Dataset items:
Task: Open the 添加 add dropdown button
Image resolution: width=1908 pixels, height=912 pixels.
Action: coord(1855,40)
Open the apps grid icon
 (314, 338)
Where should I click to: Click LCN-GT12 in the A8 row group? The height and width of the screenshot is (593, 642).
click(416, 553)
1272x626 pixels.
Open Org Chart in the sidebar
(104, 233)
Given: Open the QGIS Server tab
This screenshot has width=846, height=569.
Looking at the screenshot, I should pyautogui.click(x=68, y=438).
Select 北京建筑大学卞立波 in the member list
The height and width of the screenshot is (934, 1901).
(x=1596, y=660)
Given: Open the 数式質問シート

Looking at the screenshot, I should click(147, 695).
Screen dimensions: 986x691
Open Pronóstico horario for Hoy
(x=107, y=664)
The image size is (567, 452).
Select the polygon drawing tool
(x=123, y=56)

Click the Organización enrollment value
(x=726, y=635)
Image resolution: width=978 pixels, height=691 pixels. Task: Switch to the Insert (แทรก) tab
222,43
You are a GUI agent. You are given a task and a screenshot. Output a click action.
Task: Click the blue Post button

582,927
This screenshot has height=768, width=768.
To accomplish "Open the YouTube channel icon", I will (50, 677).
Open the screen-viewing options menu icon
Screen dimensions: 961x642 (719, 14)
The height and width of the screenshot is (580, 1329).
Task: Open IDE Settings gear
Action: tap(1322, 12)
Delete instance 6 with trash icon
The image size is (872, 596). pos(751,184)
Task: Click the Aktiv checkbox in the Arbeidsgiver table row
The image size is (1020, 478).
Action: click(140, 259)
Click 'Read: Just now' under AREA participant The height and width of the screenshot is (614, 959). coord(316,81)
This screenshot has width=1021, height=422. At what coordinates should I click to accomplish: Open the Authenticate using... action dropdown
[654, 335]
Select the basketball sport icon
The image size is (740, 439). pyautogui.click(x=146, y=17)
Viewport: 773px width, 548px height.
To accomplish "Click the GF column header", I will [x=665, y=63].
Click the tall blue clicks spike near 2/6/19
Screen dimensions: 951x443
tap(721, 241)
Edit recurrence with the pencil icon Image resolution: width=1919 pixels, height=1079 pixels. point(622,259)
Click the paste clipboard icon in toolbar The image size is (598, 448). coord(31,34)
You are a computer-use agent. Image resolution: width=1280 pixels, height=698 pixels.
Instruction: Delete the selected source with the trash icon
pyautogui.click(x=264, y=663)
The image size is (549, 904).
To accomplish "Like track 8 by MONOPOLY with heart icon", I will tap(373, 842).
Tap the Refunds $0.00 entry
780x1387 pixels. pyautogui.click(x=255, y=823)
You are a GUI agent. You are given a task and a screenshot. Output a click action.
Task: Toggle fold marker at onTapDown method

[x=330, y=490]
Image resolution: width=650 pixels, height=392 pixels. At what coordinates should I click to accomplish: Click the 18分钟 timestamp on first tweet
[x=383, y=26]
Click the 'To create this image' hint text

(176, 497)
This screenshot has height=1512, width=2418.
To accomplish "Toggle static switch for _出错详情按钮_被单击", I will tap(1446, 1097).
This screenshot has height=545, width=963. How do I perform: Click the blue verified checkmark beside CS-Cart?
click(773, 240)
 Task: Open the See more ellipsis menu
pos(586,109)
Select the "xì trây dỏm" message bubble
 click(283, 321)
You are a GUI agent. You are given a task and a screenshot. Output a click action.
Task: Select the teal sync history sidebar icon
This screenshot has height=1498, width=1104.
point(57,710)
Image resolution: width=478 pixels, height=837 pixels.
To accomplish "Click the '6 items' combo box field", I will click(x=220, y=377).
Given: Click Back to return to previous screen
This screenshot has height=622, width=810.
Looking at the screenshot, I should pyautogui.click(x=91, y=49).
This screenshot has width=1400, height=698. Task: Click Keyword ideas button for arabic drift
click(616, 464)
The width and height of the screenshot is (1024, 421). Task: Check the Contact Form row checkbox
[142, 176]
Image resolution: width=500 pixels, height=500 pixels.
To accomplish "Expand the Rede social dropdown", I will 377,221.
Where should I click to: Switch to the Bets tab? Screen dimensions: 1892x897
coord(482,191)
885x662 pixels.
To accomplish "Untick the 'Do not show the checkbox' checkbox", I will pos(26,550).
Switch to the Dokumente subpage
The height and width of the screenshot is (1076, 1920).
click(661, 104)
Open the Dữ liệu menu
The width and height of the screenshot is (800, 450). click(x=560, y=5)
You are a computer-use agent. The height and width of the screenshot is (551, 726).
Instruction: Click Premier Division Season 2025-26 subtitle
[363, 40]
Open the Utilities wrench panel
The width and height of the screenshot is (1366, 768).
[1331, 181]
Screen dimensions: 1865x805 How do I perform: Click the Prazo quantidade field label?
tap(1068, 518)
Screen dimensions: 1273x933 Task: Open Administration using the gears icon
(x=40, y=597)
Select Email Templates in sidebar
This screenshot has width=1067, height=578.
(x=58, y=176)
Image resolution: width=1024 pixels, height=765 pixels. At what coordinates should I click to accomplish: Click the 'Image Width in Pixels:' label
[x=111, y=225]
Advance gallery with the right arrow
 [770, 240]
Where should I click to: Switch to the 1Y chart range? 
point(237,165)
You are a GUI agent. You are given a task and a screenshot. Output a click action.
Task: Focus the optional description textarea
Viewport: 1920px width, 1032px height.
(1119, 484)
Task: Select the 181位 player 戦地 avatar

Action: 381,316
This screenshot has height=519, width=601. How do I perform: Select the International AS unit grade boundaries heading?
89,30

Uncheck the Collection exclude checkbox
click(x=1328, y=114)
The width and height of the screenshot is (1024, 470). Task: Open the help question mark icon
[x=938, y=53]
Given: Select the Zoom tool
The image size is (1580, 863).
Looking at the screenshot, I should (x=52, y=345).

◆ **Exercise aim**: Every record must appear in the answer exactly as it appears above.

◆ **Task output**:
Task: Open the 添加 add dropdown button
Image resolution: width=1908 pixels, height=912 pixels.
Action: coord(1855,40)
Open the apps grid icon
 (314, 338)
Where should I click to: Click LCN-GT12 in the A8 row group? The height and width of the screenshot is (593, 642).
click(416, 553)
1272x626 pixels.
Open Org Chart in the sidebar
(104, 233)
Given: Open the QGIS Server tab
This screenshot has width=846, height=569.
Looking at the screenshot, I should pyautogui.click(x=68, y=438).
Select 北京建筑大学卞立波 in the member list
The height and width of the screenshot is (934, 1901).
(x=1596, y=660)
Given: Open the 数式質問シート

Looking at the screenshot, I should click(147, 695).
Screen dimensions: 986x691
Open Pronóstico horario for Hoy
(x=107, y=664)
The image size is (567, 452).
Select the polygon drawing tool
(x=123, y=56)

Click the Organización enrollment value
(x=726, y=635)
Image resolution: width=978 pixels, height=691 pixels. Task: Switch to the Insert (แทรก) tab
222,43
You are a GUI agent. You are given a task and a screenshot. Output a click action.
Task: Click the blue Post button

582,927
This screenshot has height=768, width=768.
To accomplish "Open the YouTube channel icon", I will (50, 677).
Open the screen-viewing options menu icon
Screen dimensions: 961x642 (719, 14)
The height and width of the screenshot is (580, 1329).
Task: Open IDE Settings gear
Action: tap(1322, 12)
Delete instance 6 with trash icon
The image size is (872, 596). pos(751,184)
Task: Click the Aktiv checkbox in the Arbeidsgiver table row
The image size is (1020, 478).
Action: click(140, 259)
Click 'Read: Just now' under AREA participant The height and width of the screenshot is (614, 959). coord(316,81)
This screenshot has width=1021, height=422. At what coordinates should I click to accomplish: Open the Authenticate using... action dropdown
[654, 335]
Select the basketball sport icon
The image size is (740, 439). pyautogui.click(x=146, y=17)
Viewport: 773px width, 548px height.
To accomplish "Click the GF column header", I will [x=665, y=63].
Click the tall blue clicks spike near 2/6/19
Screen dimensions: 951x443
tap(721, 241)
Edit recurrence with the pencil icon Image resolution: width=1919 pixels, height=1079 pixels. point(622,259)
Click the paste clipboard icon in toolbar The image size is (598, 448). coord(31,34)
You are a computer-use agent. Image resolution: width=1280 pixels, height=698 pixels.
Instruction: Delete the selected source with the trash icon
pyautogui.click(x=264, y=663)
The image size is (549, 904).
To accomplish "Like track 8 by MONOPOLY with heart icon", I will tap(373, 842).
Tap the Refunds $0.00 entry
780x1387 pixels. pyautogui.click(x=255, y=823)
You are a GUI agent. You are given a task and a screenshot. Output a click action.
Task: Toggle fold marker at onTapDown method

[x=330, y=490]
Image resolution: width=650 pixels, height=392 pixels. At what coordinates should I click to accomplish: Click the 18分钟 timestamp on first tweet
[x=383, y=26]
Click the 'To create this image' hint text

(176, 497)
This screenshot has height=1512, width=2418.
To accomplish "Toggle static switch for _出错详情按钮_被单击", I will tap(1446, 1097).
This screenshot has height=545, width=963. How do I perform: Click the blue verified checkmark beside CS-Cart?
click(773, 240)
 Task: Open the See more ellipsis menu
pos(586,109)
Select the "xì trây dỏm" message bubble
 click(283, 321)
You are a GUI agent. You are given a task and a screenshot. Output a click action.
Task: Select the teal sync history sidebar icon
This screenshot has height=1498, width=1104.
point(57,710)
Image resolution: width=478 pixels, height=837 pixels.
To accomplish "Click the '6 items' combo box field", I will click(x=220, y=377).
Given: Click Back to return to previous screen
This screenshot has height=622, width=810.
Looking at the screenshot, I should pyautogui.click(x=91, y=49).
This screenshot has width=1400, height=698. Task: Click Keyword ideas button for arabic drift
click(616, 464)
The width and height of the screenshot is (1024, 421). Task: Check the Contact Form row checkbox
[142, 176]
Image resolution: width=500 pixels, height=500 pixels.
To accomplish "Expand the Rede social dropdown", I will 377,221.
Where should I click to: Switch to the Bets tab? Screen dimensions: 1892x897
coord(482,191)
885x662 pixels.
To accomplish "Untick the 'Do not show the checkbox' checkbox", I will pos(26,550).
Switch to the Dokumente subpage
The height and width of the screenshot is (1076, 1920).
click(661, 104)
Open the Dữ liệu menu
The width and height of the screenshot is (800, 450). click(x=560, y=5)
You are a computer-use agent. The height and width of the screenshot is (551, 726).
Instruction: Click Premier Division Season 2025-26 subtitle
[363, 40]
Open the Utilities wrench panel
The width and height of the screenshot is (1366, 768).
[1331, 181]
Screen dimensions: 1865x805 How do I perform: Click the Prazo quantidade field label?
tap(1068, 518)
Screen dimensions: 1273x933 Task: Open Administration using the gears icon
(x=40, y=597)
Select Email Templates in sidebar
This screenshot has width=1067, height=578.
(x=58, y=176)
Image resolution: width=1024 pixels, height=765 pixels. At what coordinates should I click to accomplish: Click the 'Image Width in Pixels:' label
[x=111, y=225]
Advance gallery with the right arrow
 [770, 240]
Where should I click to: Switch to the 1Y chart range? 
point(237,165)
You are a GUI agent. You are given a task and a screenshot. Output a click action.
Task: Focus the optional description textarea
Viewport: 1920px width, 1032px height.
(1119, 484)
Task: Select the 181位 player 戦地 avatar

Action: 381,316
This screenshot has height=519, width=601. How do I perform: Select the International AS unit grade boundaries heading?
89,30

Uncheck the Collection exclude checkbox
click(x=1328, y=114)
The width and height of the screenshot is (1024, 470). Task: Open the help question mark icon
[x=938, y=53]
Given: Select the Zoom tool
The image size is (1580, 863).
Looking at the screenshot, I should (x=52, y=345).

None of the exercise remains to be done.